# Would anything work in an 18x18x18?



## Tarantuland (Jun 4, 2021)

I'm flexible on species, but I have had trouble finding 18x18x24 exo terra for sale, but I have a deal to grab an 18x18x18 for anything. Is there any species they'd work for? I read it might work for leucomelas, but I don't wanna waste money and time, when I do a build I want to do it right. 

Thanks


----------



## HollyB83 (Nov 8, 2020)

Tarantuland said:


> I'm flexible on species, but I have had trouble finding 18x18x24 exo terra for sale, but I have a deal to grab an 18x18x18 for anything. Is there any species they'd work for? I read it might work for leucomelas, but I don't wanna waste money and time, when I do a build I want to do it right.
> 
> Thanks


I would recommend small species of dart frogs for 18 cubed, like O. pumilio or Ranitomeya sp. You may be able to get away with 1.1 D. tinctorius, but I would stick with a pair of smaller frogs. Make sure you use up as much air space as you can because they will access the entire tank if you let them


----------



## fishingguy12345 (Apr 7, 2019)

An 18x18x18" , when designed well, works nicely for most _Ranitomeya_ species. And 18x18x18" terrarium is about the smallest I would recommend for any species of dart frogs.


----------



## Tarantuland (Jun 4, 2021)

fishingguy12345 said:


> An 18x18x18" , when designed well, works nicely for most _Ranitomeya_ species. And 18x18x18" terrarium is about the smallest I would recommend for any species of dart frogs.

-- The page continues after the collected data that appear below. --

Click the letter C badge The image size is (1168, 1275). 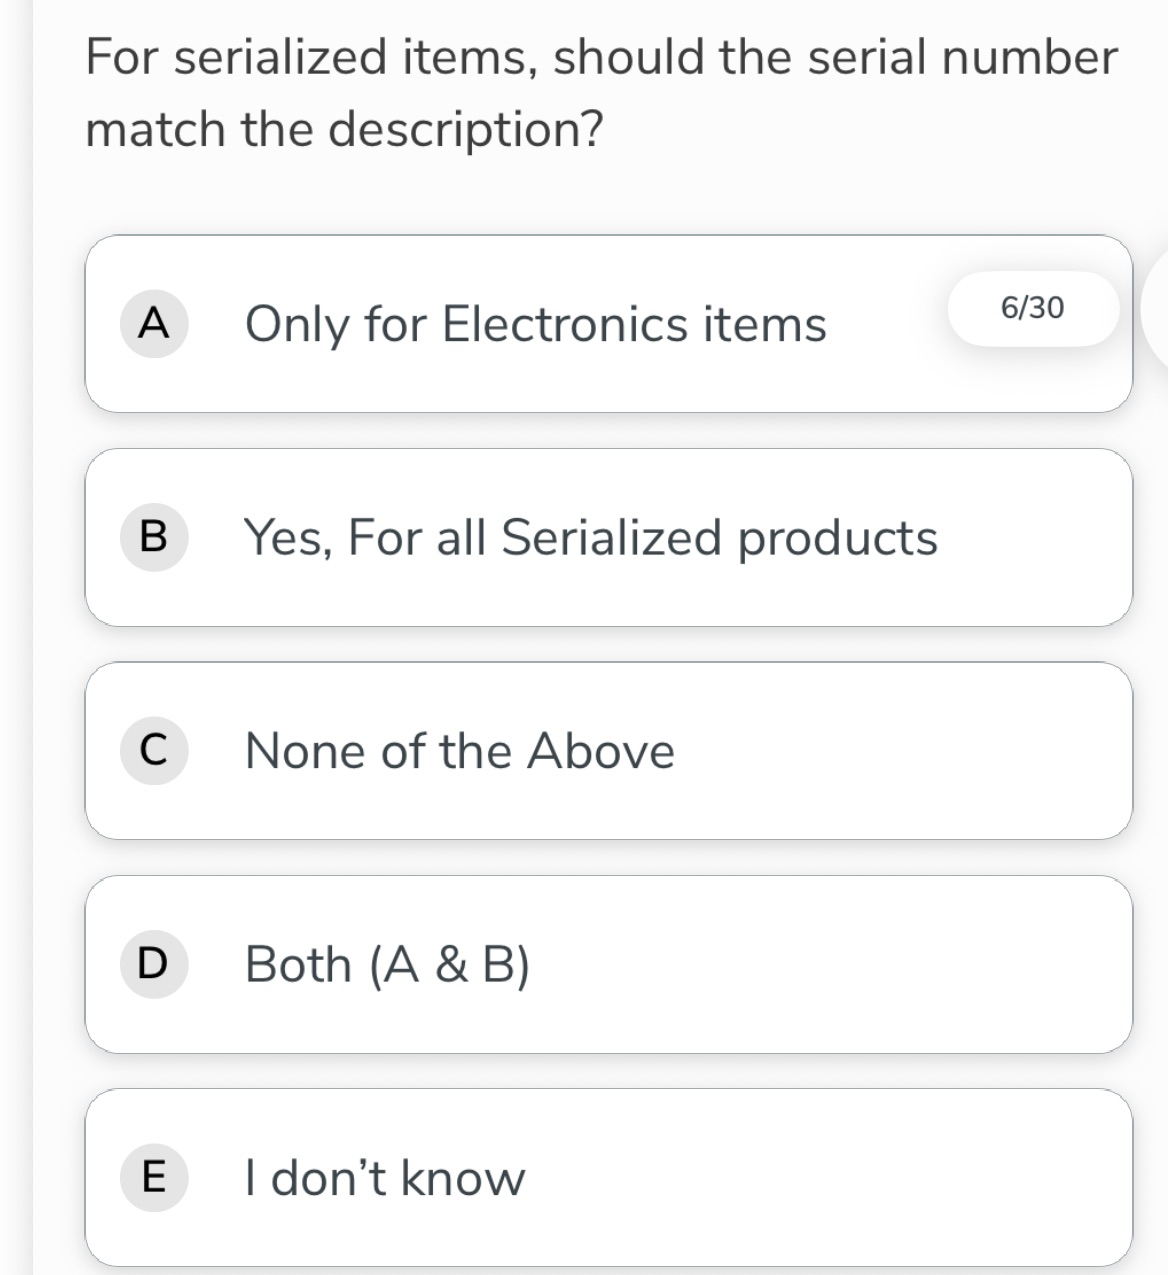pyautogui.click(x=153, y=751)
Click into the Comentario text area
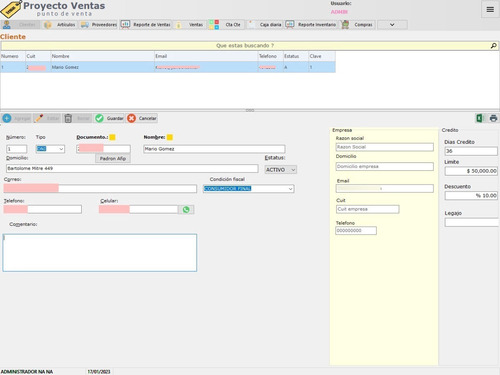Viewport: 500px width, 375px height. [x=100, y=253]
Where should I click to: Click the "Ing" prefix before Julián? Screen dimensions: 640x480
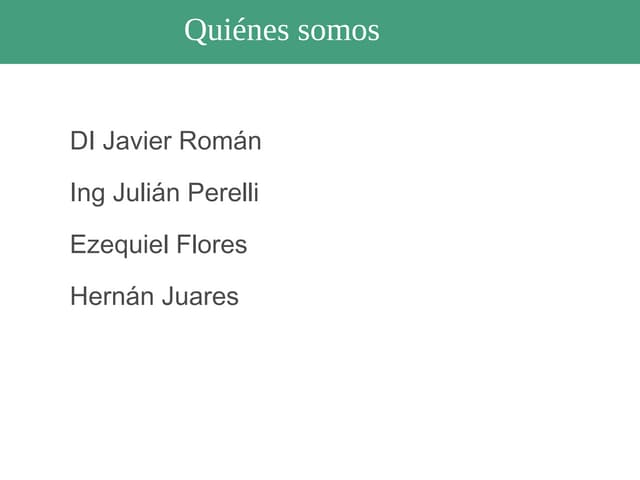pos(87,194)
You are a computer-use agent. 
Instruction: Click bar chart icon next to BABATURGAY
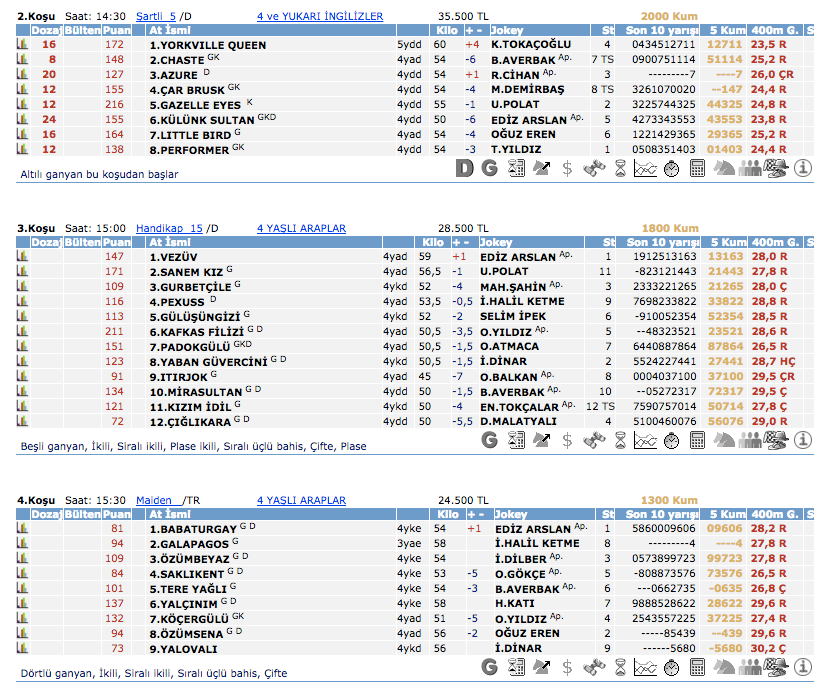click(x=22, y=528)
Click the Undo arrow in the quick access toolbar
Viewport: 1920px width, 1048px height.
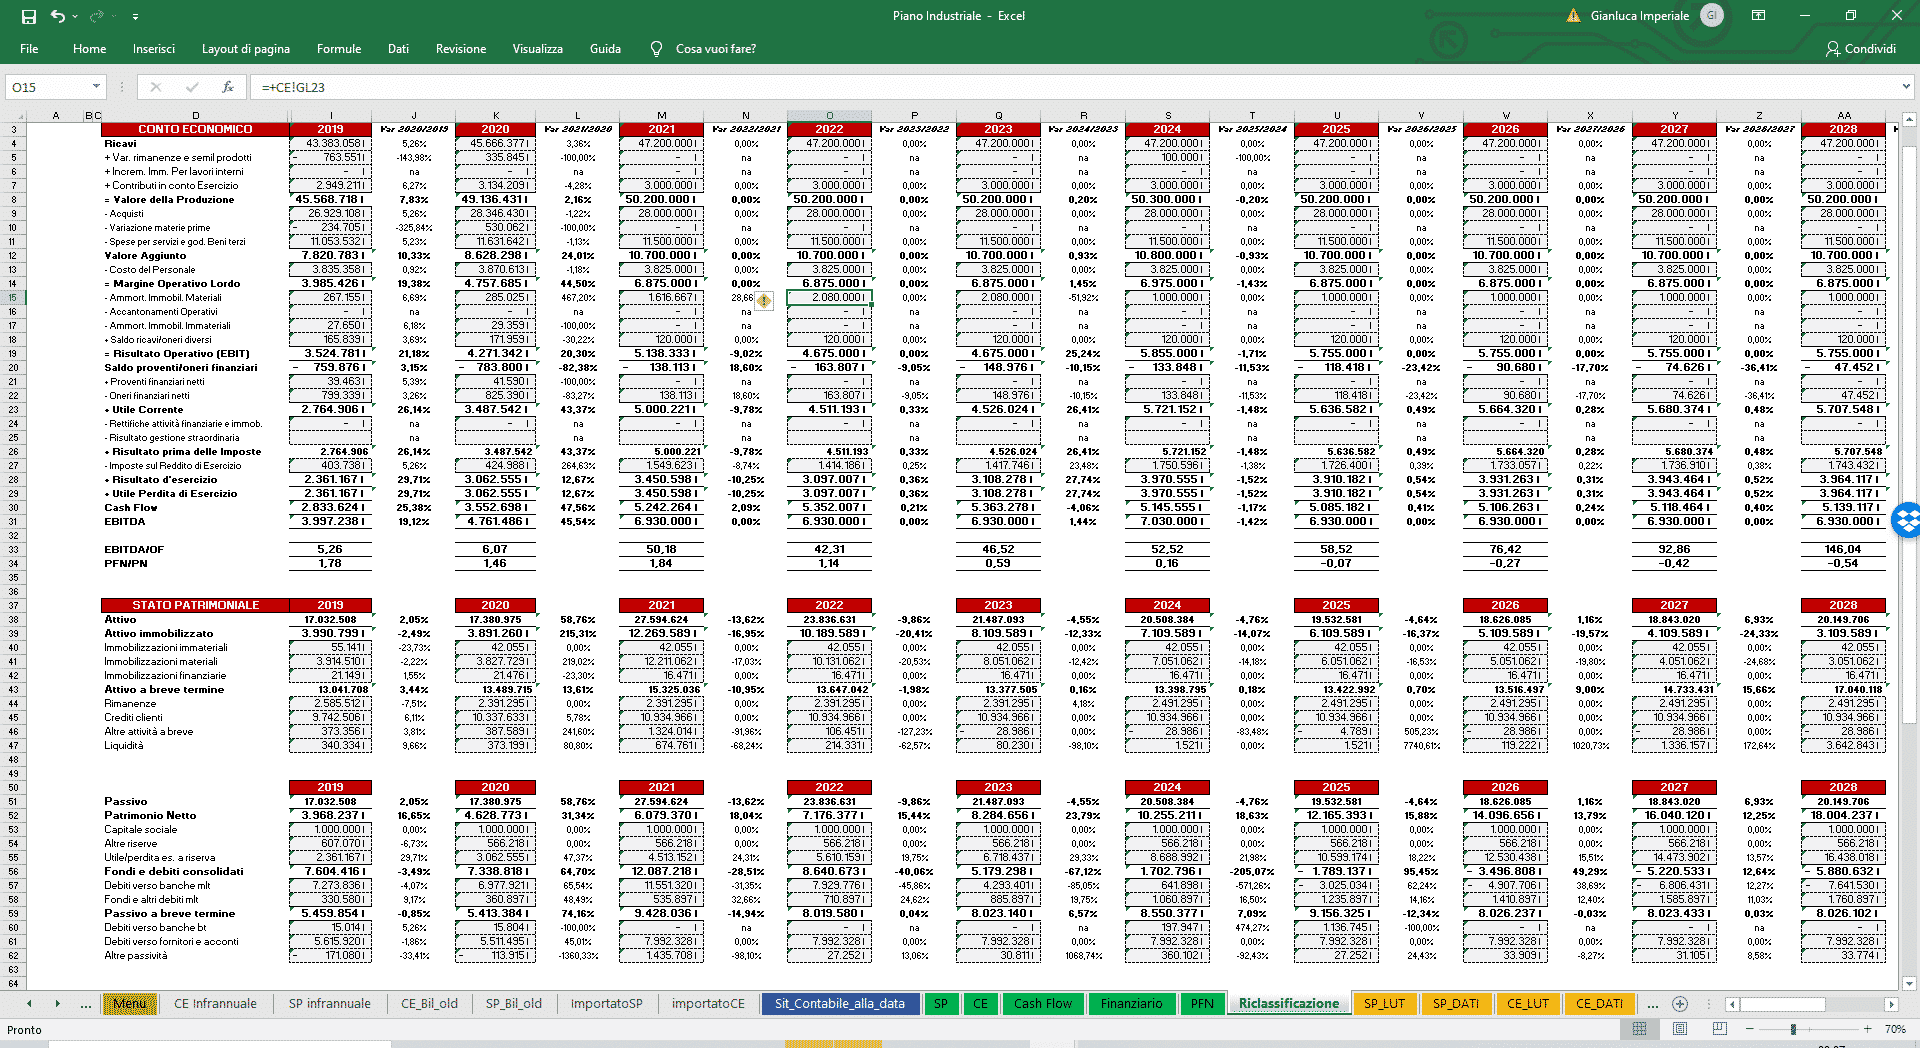point(58,16)
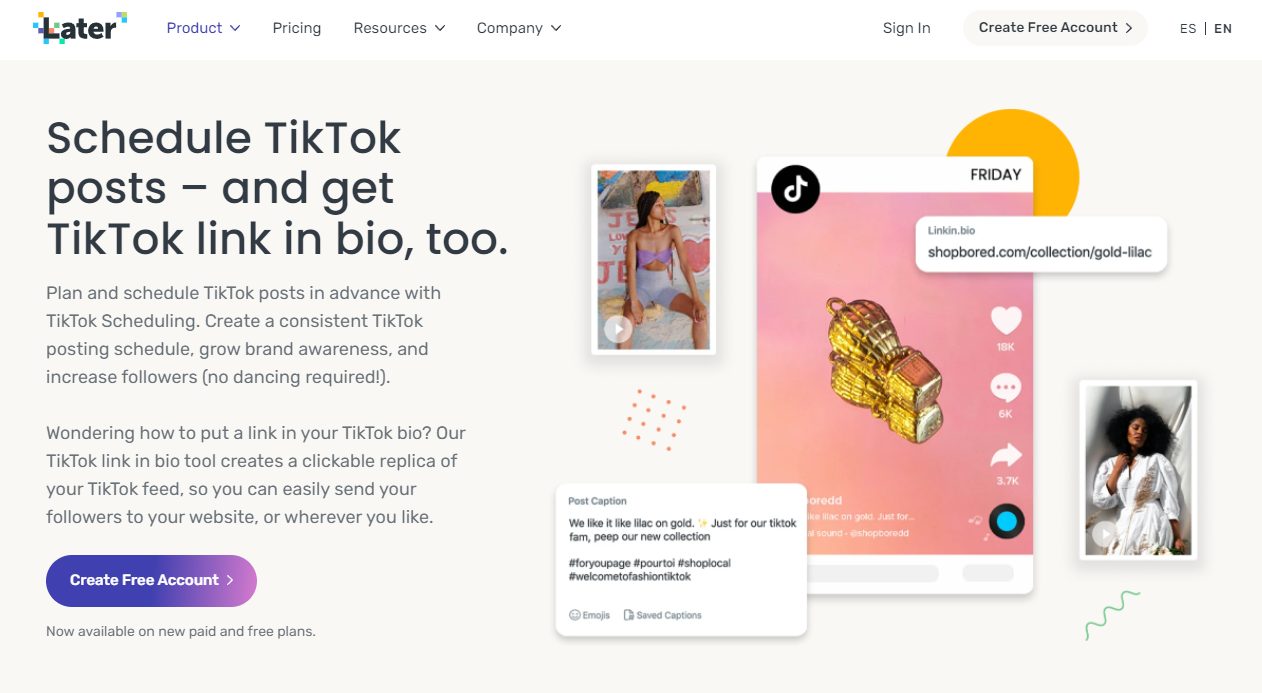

Thanks, I’m gonna look into it some more. I understand from my previous threads that an 18x18x24 is minimum for tincs, the place I have a discount code for is out of that size and I’ve been looking and looking the 18x18x24 with no luck so far. I’ll look into ranitomeya though


----------



## Nubster (Jun 16, 2008)

I've been wondering why none of the mainstream companies offer something like a 24x24x24(36). Seems like that would make a much better size than 18x18x??


----------



## DendroJoris (Apr 13, 2021)

Nubster said:


> I've been wondering why none of the mainstream companies offer something like a 24x24x24(36). Seems like that would make a much better size than 18x18x??


They are probably harder to sell, because they are larger so they take up more space and they would be more expensive. Sometimes I have the feeling that these companies want to facilitate impulse buys. Especially on reddit I see numerous people every day with posts like: "I bought this 12" x 12" x 12", please recommend dart frogs for me the store said it was possible". 

A 24" x 24" x 24" as the mainstream would be awesome tho.


----------



## Socratic Monologue (Apr 7, 2018)

fishingguy12345 said:


> when designed well


This. An 18 x 18 x 18 can be as spacious as a 24 high as they're typically set up. 

-- Bottom drain so essentially no clearance is needed for water build up
-- gravel (or turface, or 1"aquarium foam, or something else that isn't 5 inches of ABG) and leaf litter substrate,
-- no background -- 2" thick foam or cork mosaic on a wall of a typical 18 x 18 x 24 wastes almost 3 gallons of space for each wall foamed (18 x 18 x 2 = 648)/230= 2.8 gallons
--maximal use of the negative space with branches that are sized for the species of frog being kept; hollow cork rounds and other elements that are usable both inside and outside,
--no moss, frilly ferns, other plants that most frogs don't have much use for, and heavy use of plants chosen for the frog species being kept,
-- randomly sized leaf litter that creates usable surface on top and within.


----------



## fishingguy12345 (Apr 7, 2019)

You can do a "background" using this method without wasting really any space:
Peat and silicone background build


----------



## npaull (May 8, 2005)

There is essentially no difference whatsoever between an 18x18x24 and an 18x18x18 from a frogs perspective. The floor area is almost everything here. It makes a difference for plant selection but that's really it.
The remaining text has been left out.